** What is required **
Please repeat each line from the one holding "Open the Action gear dropdown menu" through the final line of the data, exactly as it stands, with no pictures.
*** Opening Supplied data ***
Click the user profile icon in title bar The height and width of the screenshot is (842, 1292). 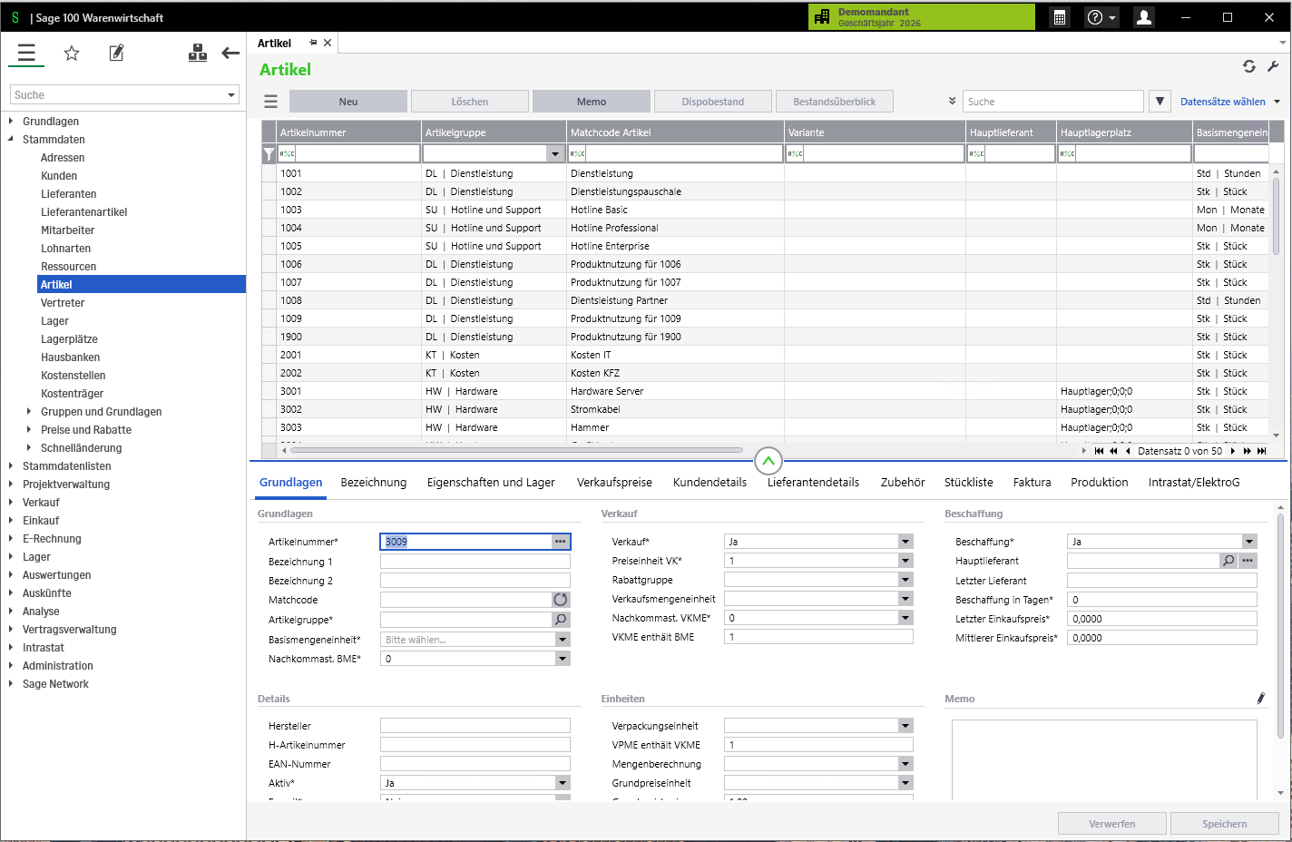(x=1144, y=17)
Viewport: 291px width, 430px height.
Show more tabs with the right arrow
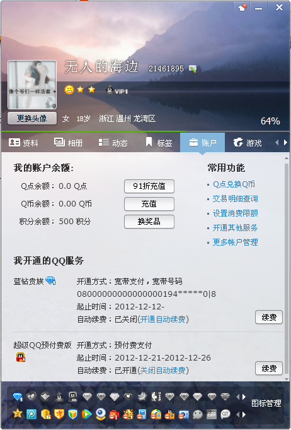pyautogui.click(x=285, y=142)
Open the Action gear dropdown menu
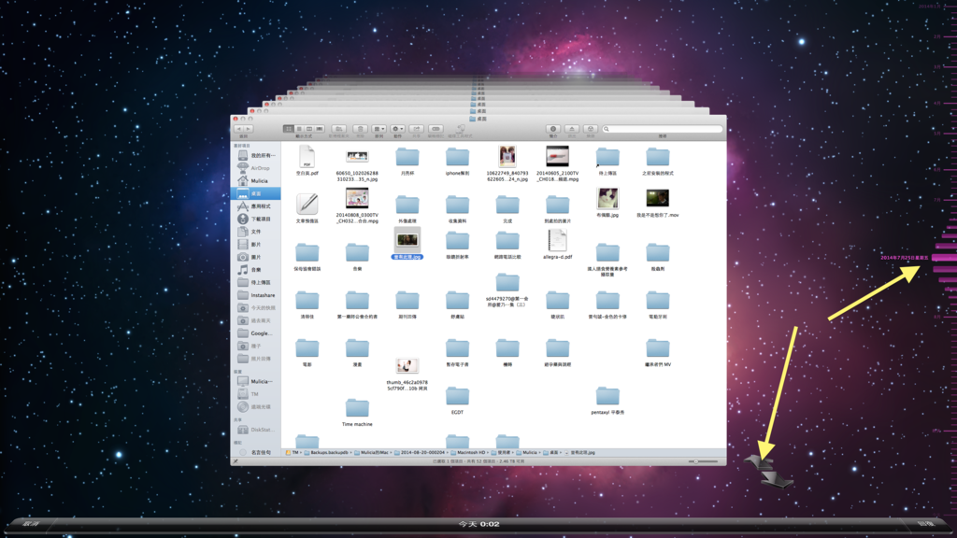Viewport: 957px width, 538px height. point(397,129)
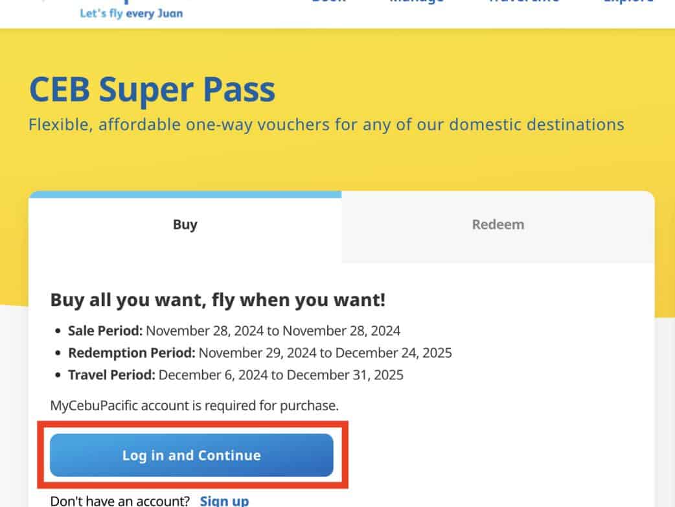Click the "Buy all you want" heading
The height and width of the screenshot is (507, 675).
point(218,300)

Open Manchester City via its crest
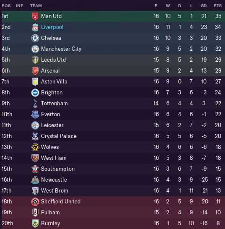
*** Closing Supplied data ***
** Written response **
Open the Action gear dropdown menu
Viewport: 957px width, 538px height. point(397,129)
Click the "Buy all you want" heading
The height and width of the screenshot is (507, 675).
point(218,300)

Open Manchester City via its crest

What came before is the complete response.